Entre l’entreprise et le salarié, un lien privilégié se met théoriquement en place dès le début de la collaboration.
Une relation à la fois singulière et plurielle, notamment parce nombreux sont les travailleurs à consacrer plus de temps à leur travail qu’à leur vie personnelle. Et à passer plus de temps avec leurs collègues qu’avec leurs proches !
Cette relation à double sens entre entreprise et employés a pourtant été lourdement remise en question après plus de deux ans de pandémie, du télétravail obligatoire et les nouveaux mode d »organisation qui en ont découlé. À l’heure du flex office et des bureaux partagés, les liens semblent plus flous et les dirigeants tâtonnent souvent pour savoir comment conserver leurs effectifs et faire perdurer le sentiment d’appartenance.
L’entreprise, un souvenir lointain ?
Réalité sociétale ou phénomène monté en épingle par les médias ? Depuis la crise sanitaire, plusieurs termes sont mis en exergue en ce qui concerne la relation au travail. Ainsi, on parle de quiet quitting ou démission silencieuse pour parler de ces salariés désabusés qui ne sont plus prêts à trop donner au travail, surtout s’ils estiment ne pas recevoir en retour, la rémunération ou la reconnaissance qu’ils méritent.
On évoque aussi très régulièrement « la grande démission » ou cette vague de départ des salariés, parfois sans projet concret. « Dans les faits, s’il y a bien une vague de départs notables dans les grandes villes, elle est beaucoup moins importante en province, où les opportunités sont moins conséquentes pour se permettre de tout lâcher du jour au lendemain », relativise Sophie de Menthon, Présidente du mouvement patronal ETHIC (Entreprises de taille humaine, indépendantes et de croissance) et à l’origine du concept ‘J’aime ma boîte’, qui fête cette année ses 20 ans.

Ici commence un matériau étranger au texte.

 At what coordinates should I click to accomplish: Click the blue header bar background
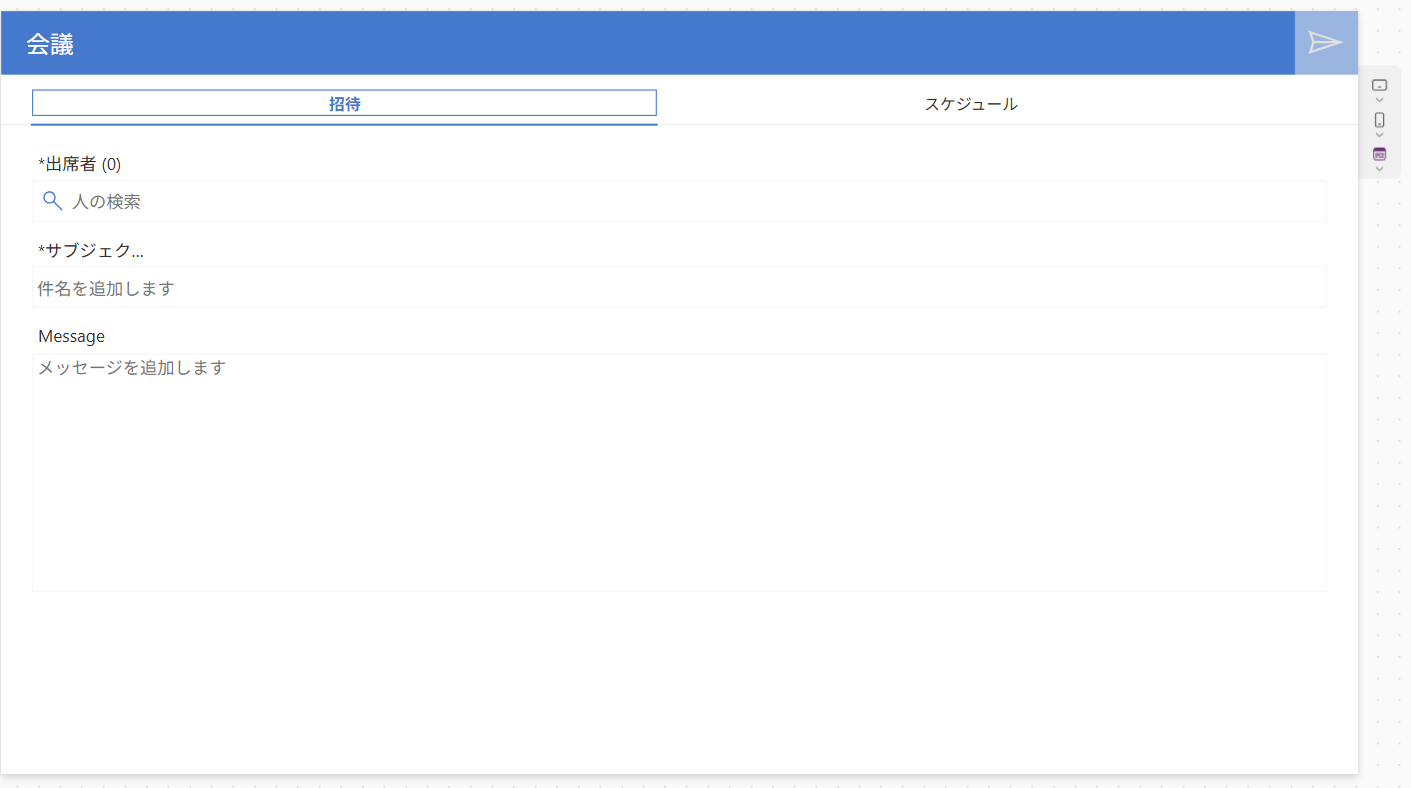point(650,43)
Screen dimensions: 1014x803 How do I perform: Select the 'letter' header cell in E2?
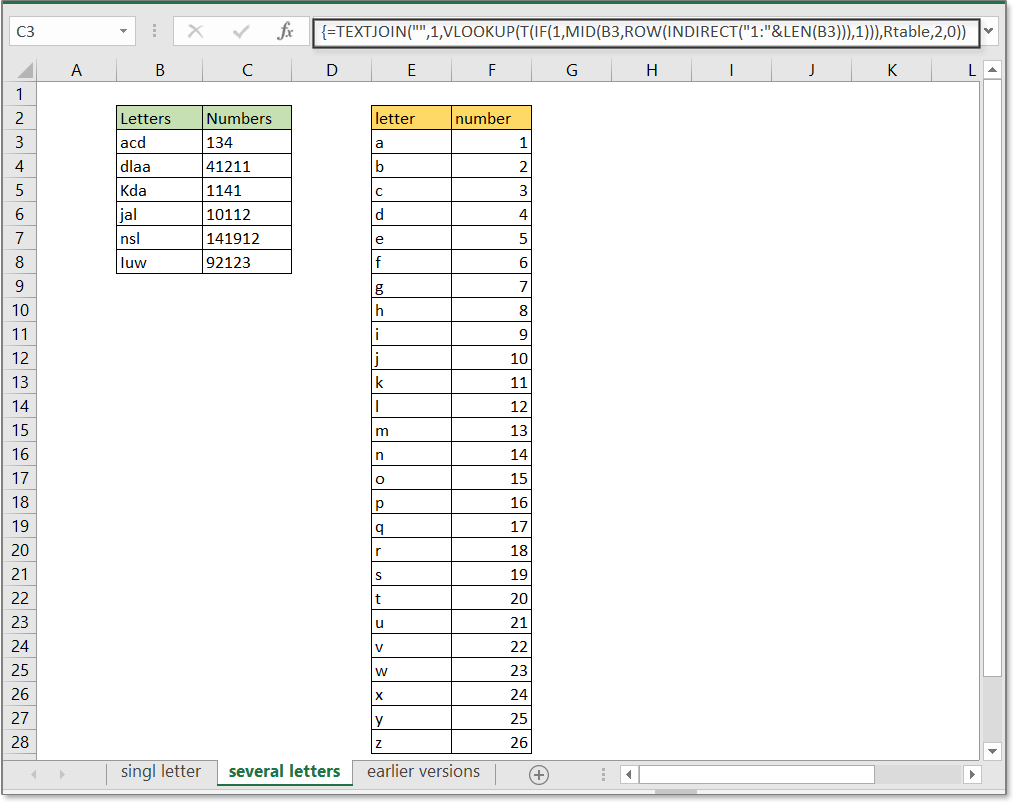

Un point de vue que partage Ralph Ruimy, co-fondateur de l’assurance digitale Acheel. « Les médias ont oublié de préciser que ces démissions en cascade concernaient le microcosme parisien et les cadres qui peuvent se permettre de quitter un job et d’en retrouver un en appuyant sur un bouton, tout en exigeant de travailler à distance parce qu’ils n’en peuvent plus de vivre en ville ou d’avoir des comptes à rendre ».
Les confinements et le chômage forcé de certains salariés ont causé de profonds chocs chez certains qui ont pu se sentir profondément inutiles.
Mais si une partie des salariés affichent un tel ras-le-bol face au monde de l’entreprise, c’est aussi et sûrement parce qu’à mesure que le temps passe – et effet crise sanitaire et économique oblige – nous sommes dans un fonctionnement où tout s’accélère : de « l’onboarding RH » (arrivée du nouveau collaborateur dans l’entreprise et prise de poste) à sa gestion individualisée des performances.
Aujourd’hui, explique Clémence Brunot, Fondatrice de Have You Met Simone, un cabinet de recrutement accompagnant les entreprises sur la parité, « nous avons affaire à des candidats ‘plug & play‘, qui à peine mis en poste, doivent être opérationnels. Et si la personne ne fait pas l’affaire, on fera ce qu’il faut pour qu’elle s’en aille« .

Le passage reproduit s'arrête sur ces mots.